Once you have obtained either the Student Verification form filled out by the school or an Enrollment Verification Certificate from the web and you have completed the Dependent Affidavit, mail them to the Fund Office.  If the school mails the Student Verification Form to the Fund Office on your behalf, you must mail the notarized Affidavit of Dependency to the Fund Office.  Only original forms will be accepted.  Faxes will not be accepted.
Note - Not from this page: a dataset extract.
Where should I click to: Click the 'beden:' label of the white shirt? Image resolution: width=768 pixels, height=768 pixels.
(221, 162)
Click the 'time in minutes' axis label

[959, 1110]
Please note the following:

Coverage will remain in effect through the last day of the month following the month the next term begins.  See examples listed below: 

  • Some schools offer summer classes; however we don’t mandate that dependent children attend summer classes.
  • If a dependent is terminated and we later receive Enrollment verification, we will reinstate the dependent retroactively to the date he/she was terminated to avoid a lapse in coverage.
  • For schools that run on semesters, there are only two semesters a year -- Spring and Fall.  Coverage would apply as follows:
    • Spring Semester begins:  1/14/2009 and ends on 5/10/2009
      Fall Semester begins:  8/25/2009
      The full time student would be covered thru 9/30/2009
      Note:  the dependent is covered through the summer break
    • Fall Semester begins:  8/25/09 and end on 12/13/09
      Spring Semester begins:  1/12/2010
      The full time student would be covered through 2/28/2010
  • For schools that run on quarters, there are three quarters per term – Spring, Summer, Autumn and Winter.  We do not require the dependent to attend summer classes.  Coverage would apply as follows:
    • Autumn Quarter begins:  9/10/08 and end on 11/25/08
      Winter Term begins:  1/3/2009
      The full time student would be covered thru 2/28/2009
      Note:  the dependent is covered through the holiday break
    • Winter Quarter begins:  01/3/2009 and ends on 03/20/2009
      Spring Term begins:  3/28/2009
      The full time student would be covered thru 4/30/2009
    • Spring Quarter begins:  3/28/2009 and ends on 6/12/2009
      Autumn Quarter begins: 9/10/2010
      The full time student would be covered thru 10/31/2009
      Note:  the dependent is covered through the summer break
  • For schools that run on trimesters, there are three quarters per term – Fall, Winter and Spring.  Coverage would apply as follows:
    • Fall Term begins:  8/25/2008 and end on 10/31/2008
      Winter Term begins:  11/17/2009
      The full time student would be covered thru 12/31/2009
    • Winter term begins:  11/17/2009 and ends on 02/19/2009
      Spring Term begins:  3/09/2009
      The full time student would be covered thru 4/30/2009
    • Spring term begins:  3/09/2009 and ends on 5/21/2009
      Autumn Quarter begins: 8/25/2010
      The full time student would be covered thru 9/30/2009
      Note:  the dependent is covered through the summer break
  • Carpenters Apprentice School:  Dependent children who enroll in the Carpenters Apprentice Training program will be considered to meet the full time student requirement only during the "Pre-Apprentice" 9 week course program (written verification of enrollment via our forms or formal letter from the training school is required).

Click here for more information on Life Events, Dependents Age 19-23.

28. If my benefits are denied, do I have the right to appeal?
Answer 28:  If your claim for benefits is denied in whole or in part, you have the right to have the initial determination reviewed by appealing the denial to the Trustees of the Appeals Committee.  Your appeal must be submitted in writing within 180 days of the receipt of the denial of your claim.  Written appeals should be mailed to:  Trustees of the Appeals Committee, Chicago Regional Council of Carpenters Welfare Fund, 12 E. Erie Street, Chicago, Illinois 60611.